Un mormorio stupefatto invase il consiglio comunale.

- E poi scusate, come potrebbe entrare una casa in una casa?
- Semplice – disse Glandino Policazzico – basta che sia più piccola della prima.
- Giusto, bisogna promulgare una legge che bandisca l'acquisto di una seconda casa che sia più grande della prima, pena la morte! – chi lo disse non ricordo.
- Giusto! Bene! Bravo! Vergogna! Sanguinario!

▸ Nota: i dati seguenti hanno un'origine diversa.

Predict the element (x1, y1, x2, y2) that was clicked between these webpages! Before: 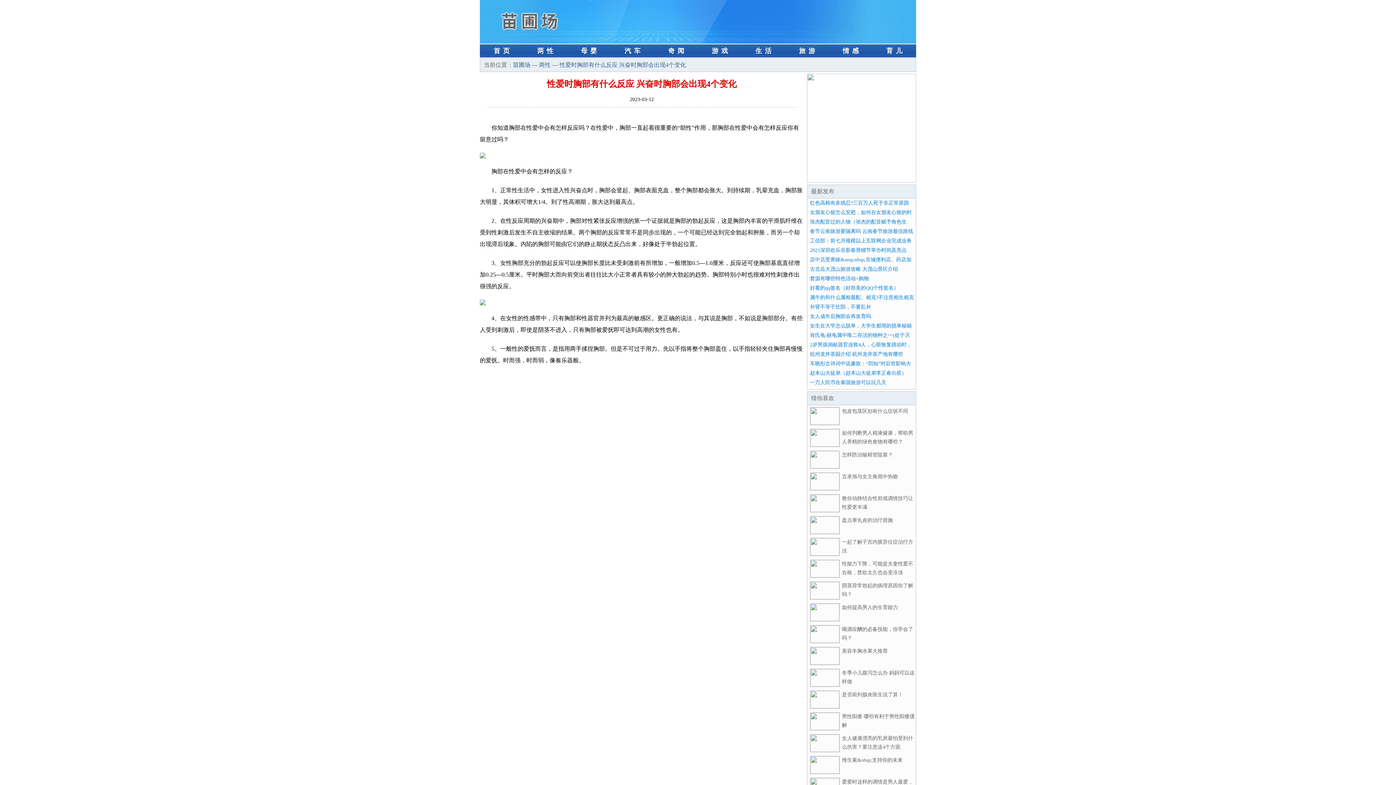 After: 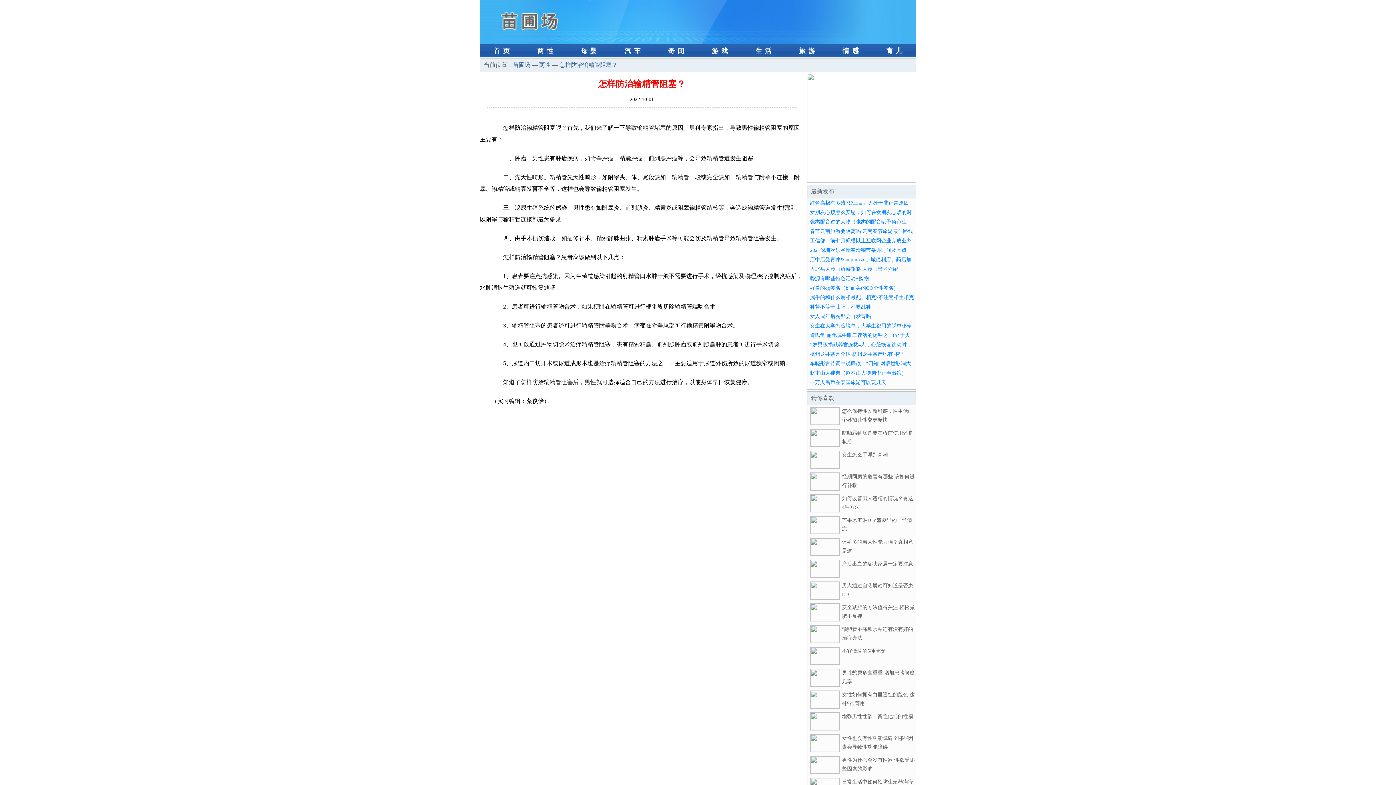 Action: bbox: (810, 464, 840, 469)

Vi risparmio i nomi e tutte le diverse voci che si levaron coralmente dopo l'ennesima proposta dell'ennesim consigliere. Sta di fatto che al primo tentativo di una compagine forzuta di portare una casa dentro un'altra casa (ci si accertò comunque fosse più piccola dell'altra), sopraggiunse il problema di come tagliarla dal palazzo, prim'ancora di come portarla via. Venne istituito un'altro bando: fu inventata la sega più straordinaria che si potesse immaginare: la sega per case. La inventò Filippo Lippi (non il pittore, un suo anonimo). Venne subito messa in pratica: si andò al civico in questione di Strada Unica 23 (si chiamava proprio così, nel senso che non era quello il civico, nel senso che la strada si chiamava proprio Strada Unica 23, e il civico era il 23). Si segò la casa. Non entrava in ascensore. Nel pianerottolo, in attesa dell'idea di come portarla in basso (era una casa al quarto piano), la compagine forzuta attendeva il sorgere di una qualunque idea. Fu istituito un bando: come portare una casa da quarto piano a terra. Qualcuno propose un terremoto. Io propongo di far pausa.

Ps. Mmhhh... E se ci fosse un terremoto pure sulla stella moncherina?